Corn syrup was one reason for the closing of the historic building that sits on the corner of Main Street and Utah Avenue in Payson, and a little more than 100 years later, it helped the re-opening of that same building. Eli Smith opened his vintage ice cream parlor, Eli’s Old Fashioned Ice Cream and Soda Shop, there on April 15.
“When we were looking around for ice cream, I tried every possible option,” Smith said. “Soft serve ice cream has no cream, milk, or sugar – it’s mostly corn syrup, emulsifiers, chemicals. It tastes okay, but we wanted high quality.”
The “old fashioned” in the business name means just that. He uses locally made hard ice cream crafted from real cream, milk and sugar. Smith’s focus is on sourcing locally, and his ice cream is supplied by Rowley’s Red Barn in Santaquin. All of his pastries and pies are from local bakers as well.

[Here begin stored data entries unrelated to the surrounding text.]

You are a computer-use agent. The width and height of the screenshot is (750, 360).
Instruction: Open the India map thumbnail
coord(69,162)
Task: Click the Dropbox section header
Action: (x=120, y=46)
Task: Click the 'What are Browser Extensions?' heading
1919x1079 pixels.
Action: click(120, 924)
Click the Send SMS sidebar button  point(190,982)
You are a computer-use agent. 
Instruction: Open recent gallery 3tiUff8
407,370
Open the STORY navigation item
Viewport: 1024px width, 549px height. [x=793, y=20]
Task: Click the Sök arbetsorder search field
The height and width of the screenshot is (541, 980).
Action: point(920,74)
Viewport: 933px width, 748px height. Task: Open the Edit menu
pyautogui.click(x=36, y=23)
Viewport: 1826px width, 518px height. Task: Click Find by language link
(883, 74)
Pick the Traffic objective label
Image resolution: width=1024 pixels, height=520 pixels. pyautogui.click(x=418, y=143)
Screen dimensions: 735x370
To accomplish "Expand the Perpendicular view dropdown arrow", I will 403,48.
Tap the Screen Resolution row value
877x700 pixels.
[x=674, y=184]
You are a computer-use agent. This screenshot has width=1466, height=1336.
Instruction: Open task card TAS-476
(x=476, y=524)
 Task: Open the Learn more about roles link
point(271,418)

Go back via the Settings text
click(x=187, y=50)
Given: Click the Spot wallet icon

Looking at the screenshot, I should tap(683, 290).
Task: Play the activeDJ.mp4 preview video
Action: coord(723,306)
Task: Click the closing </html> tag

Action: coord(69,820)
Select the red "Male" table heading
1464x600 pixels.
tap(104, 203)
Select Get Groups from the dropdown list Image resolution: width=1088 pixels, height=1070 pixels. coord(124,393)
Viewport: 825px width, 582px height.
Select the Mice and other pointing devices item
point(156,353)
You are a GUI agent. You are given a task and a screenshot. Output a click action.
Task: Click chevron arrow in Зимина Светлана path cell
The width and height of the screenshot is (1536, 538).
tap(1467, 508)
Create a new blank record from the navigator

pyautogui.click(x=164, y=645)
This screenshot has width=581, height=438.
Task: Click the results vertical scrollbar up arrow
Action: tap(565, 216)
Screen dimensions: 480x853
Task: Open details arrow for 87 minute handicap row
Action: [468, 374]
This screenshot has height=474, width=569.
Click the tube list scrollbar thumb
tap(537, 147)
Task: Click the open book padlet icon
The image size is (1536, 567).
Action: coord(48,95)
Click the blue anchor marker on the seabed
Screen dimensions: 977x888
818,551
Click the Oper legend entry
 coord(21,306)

“The local bakers, wow, they make amazing stuff,” Smith said. “When I was researching the ice cream, I tried every possible option. But Red Barn is the best I tried. It’s crazy good. They use lots of cream and it’s really dense.”
Smith’s family has owned the location since the 1980s, and the family has been renovating it since Smith was a child, he said. The building, built in the late 1880s, opened in 1891 as the Payson Exchange Savings Bank, serving area farmers and merchants.
Sugar beet farmers populated the Payson area in the early 1900s, supplying local and national food and beverage companies with sugar for their products, through the Utah-Idaho Sugar Company. That company struggled in the early 1900s, and with the invention of Karo corn syrup in 1902, sugar profits declined. The bank failed in 1924 and closed.
When Smith and his family first went through the building, they found tens of thousands of original deposit slips from the bank. Those slips, original payment receipts, and bank correspondence are now on display in the original bank vault within the ice cream shop. Customers are encouraged to enter the vault and view the deposit slips filling the shelves and read the letters lining the wall. Smith had a company also make roughly $1.2 million in fake money to line the shelves as well.
Smith’s sister, Marielle McLaren, is his partner in the shop, and she was the one that convinced him to put his name on it, much to his embarrassment. But in digging through the old bank notes, they realized that the main cashier at the original bank was named Eli Good. The shop name then felt fortuitous, and they even offer an “Eli Good” drink.
In addition to ice cream, as a scoop or made into spatula scraping thick shakes, the soda shop part of the business is also important to Smith.
“We offer true old soda shop drinks -- you can get a lime phosphate, an orange cream, a brown cow and an egg cream, even fresh lemonade squeezed from a whole lemon,” Smith said. “We have sodas in some really unique flavors, but our fountain drinks are still priced the same as Sodalicious.”
Smith and McLaren’s focus is on high quality food and solid customer service, but at reasonable prices. Customers should be able to come in with $2 or $3 and be able to get a “really good old-fashioned treat,” according to Smith.
Smith loves historic old buildings, and with his family, put years of effort into renovating the shop – from updating the electrical and plumbing, to restoring the original stained glass windows, to hand painting the ornate hammered tin ceiling in the shop. They both also hope they will be an instrumental part of restoring the old downtown part of Payson, making it a place where families can come.
“This is the time. We’re trying to revitalize the downtown. We hope it is going to make a difference,” McLaren said. With the new Payson LDS Temple, and the influx of new residents projected to come to Payson, Smith and McLaren are hopeful.
“We’ve already been busy in the evenings here just in the first week, and we haven’t even advertised,” Smith said.